We built a two-tier memory system for KB Labs agents that separates what matters long-term from what matters right now.

Tier 1: Working memory (the sliding window)

Working memory is the last N rounds of conversation — the immediate context the agent needs to continue its current task. It's implemented as a ContextFilterMiddleware that runs before every LLM call.

// ContextFilterMiddleware (order: 15, fail-open)
// Hooks into beforeLLMCall via LLMCallPatch
 
const patch = {
  messages: [
    ...systemMessages,                            // always kept
    ...lastNRounds(messages, windowSize),          // sliding window
    ...truncateToolOutputs(messages, maxOutputLen) // cap large outputs
  ]
};

The sliding window keeps recent turns; everything older is dropped. Tool outputs beyond a threshold are truncated — a 50KB file listing doesn't need to persist in context after the agent has already processed it.

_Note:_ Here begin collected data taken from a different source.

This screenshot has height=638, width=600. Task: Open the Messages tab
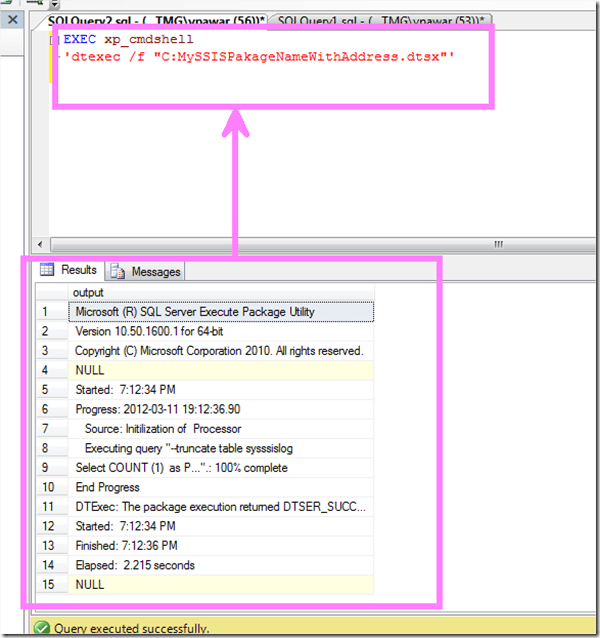[155, 271]
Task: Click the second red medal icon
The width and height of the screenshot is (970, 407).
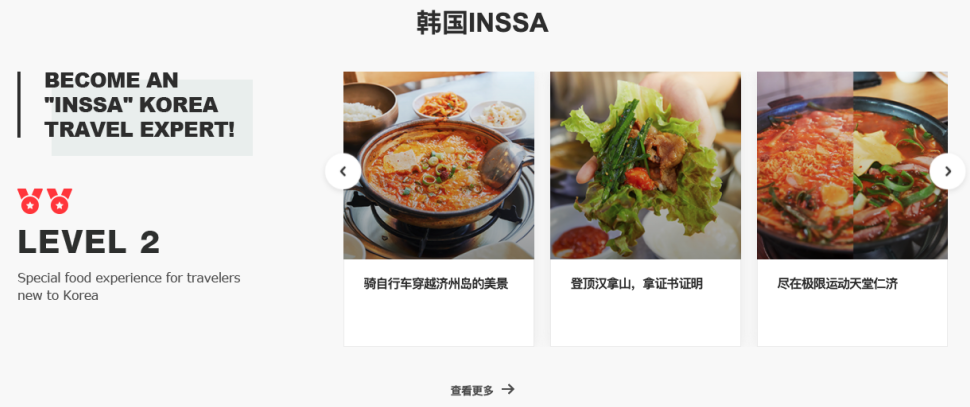Action: [x=59, y=201]
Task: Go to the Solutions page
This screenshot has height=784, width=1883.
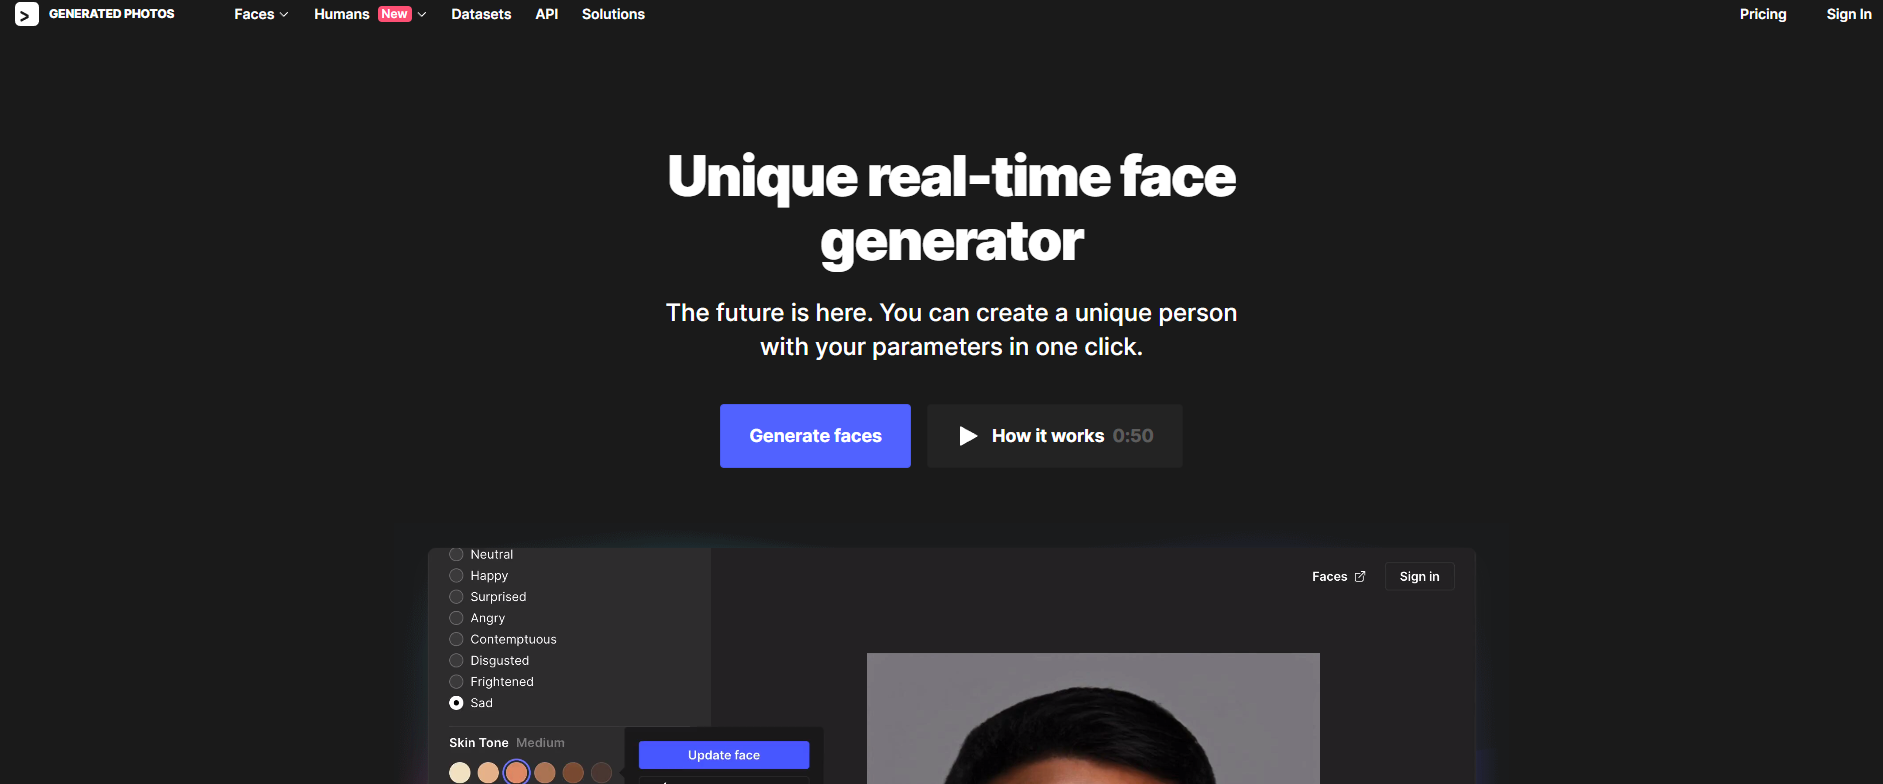Action: [x=613, y=14]
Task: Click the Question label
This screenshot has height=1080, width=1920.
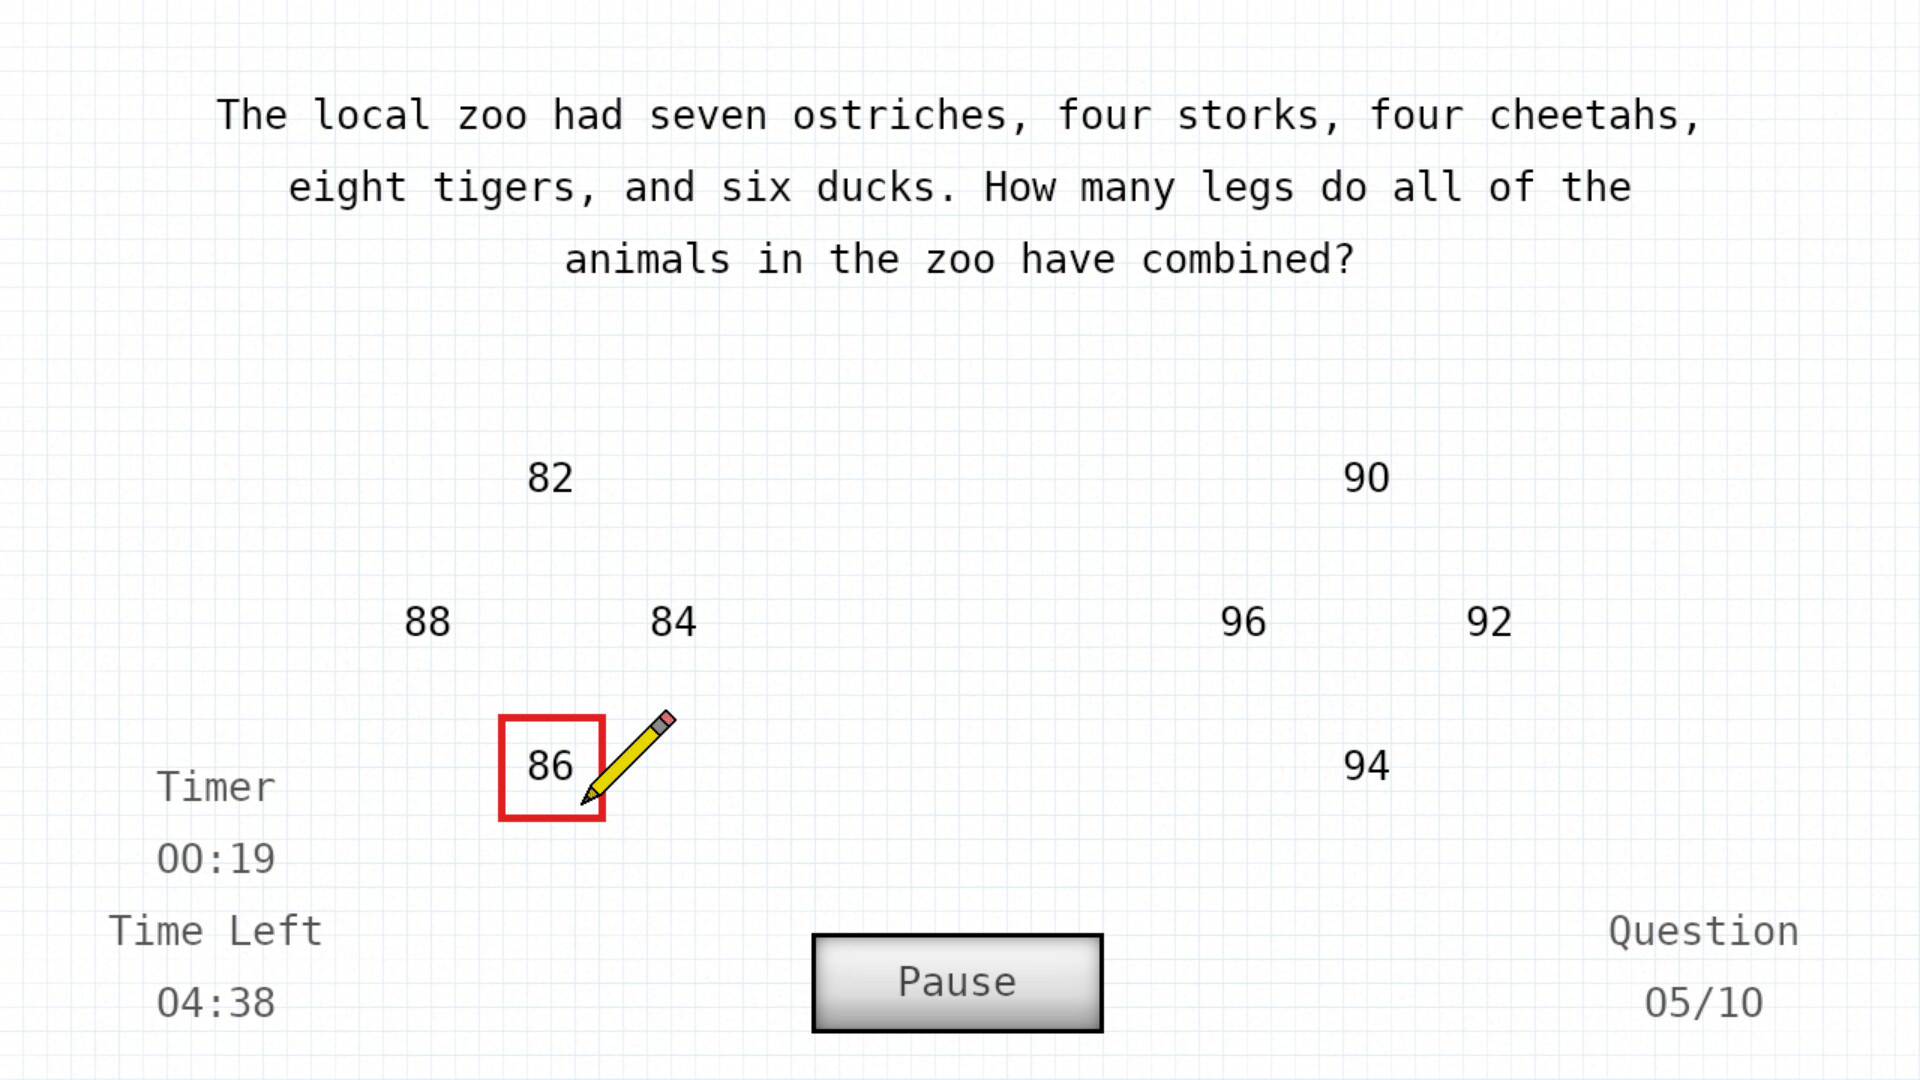Action: (1703, 931)
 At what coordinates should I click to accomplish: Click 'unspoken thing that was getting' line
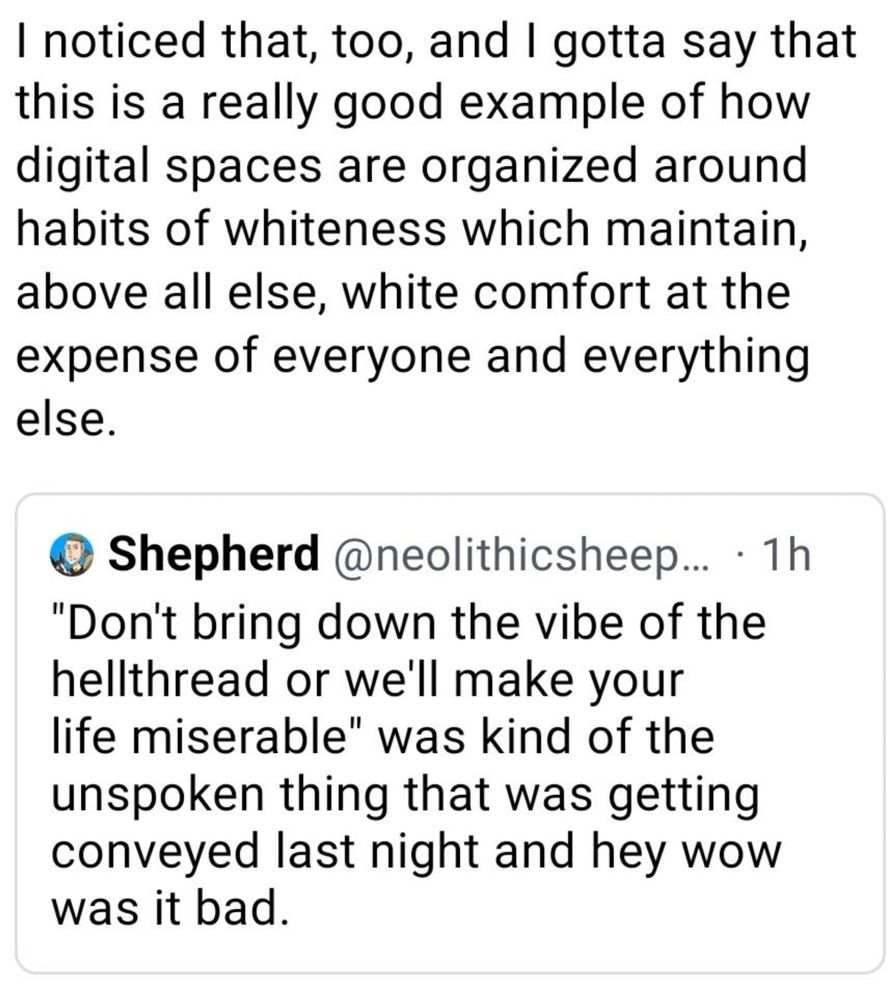(x=405, y=795)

This is aggressive by design. Working memory serves the current task. If the agent needs something from 20 turns ago, it should be in persistent memory.

Tier 2: Persistent memory (facts that survive sessions)

Persistent memory is structured data that outlives the conversation. It's stored per-session at .kb/memory/<sessionId>/ and written via dedicated tools:

memory_finding — factual discoveries ("this service uses port 5050", "tests require Docker running")
memory_blocker — obstacles and their status ("blocked on missing env var API_KEY")
memory_correction — mistakes the agent made ("assumed file was YAML, it's actually TOML")

There's also a shared layer at .kb/memory/shared/memory.json — preferences and constraints that apply across all sessions for a workspace ("always use pnpm, not npm", "TypeScript strict mode required").

Session continuity

When an agent resumes a session (--session-id=X), it loads the last 16 turns from turns.json and injects them before the current task. This gives the agent conversational context — what it did before, what the user said, what decisions were made — without replaying the entire history.

// runner.ts — session continuity
const continuityEnabled = !!this.config.sessionId;
 
if (continuityEnabled) {
  const history = await loadConversationMessages(sessionPath);
  // Last 16 turns injected before current task
  messages = [...history.slice(-16), ...currentMessages];
}

The middleware stack

Memory management is part of a five-stage middleware pipeline that processes every agent turn:

Observability (order: 5) — trace spans, token counting
Budget (order: 10) — token budget enforcement, convergence nudges
ContextFilter (order: 15) — the sliding window + truncation
FactSheet (order: 20) — persistent memory injection
Progress (order: 50) — stuck detection, intervention

Each middleware owns its state. The runner passes only what middleware can't compute itself — for example, Budget receives a getTokensUsed callback because only the runner knows the total.

Why not just use a longer context?

Three reasons:

Cost. A 200K-token context at $15/M output tokens is expensive when most of it is stale tool output.
Latency. More input tokens = longer time-to-first-token. For interactive sessions, this matters.
Accuracy. LLMs perform worse with irrelevant context. The "needle in a haystack" problem is real — burying a critical fact in 100K of noise reduces the chance the model uses it.

Two-tier memory doesn't fight the context window — it makes the context window worth its size by filling it with signal instead of noise.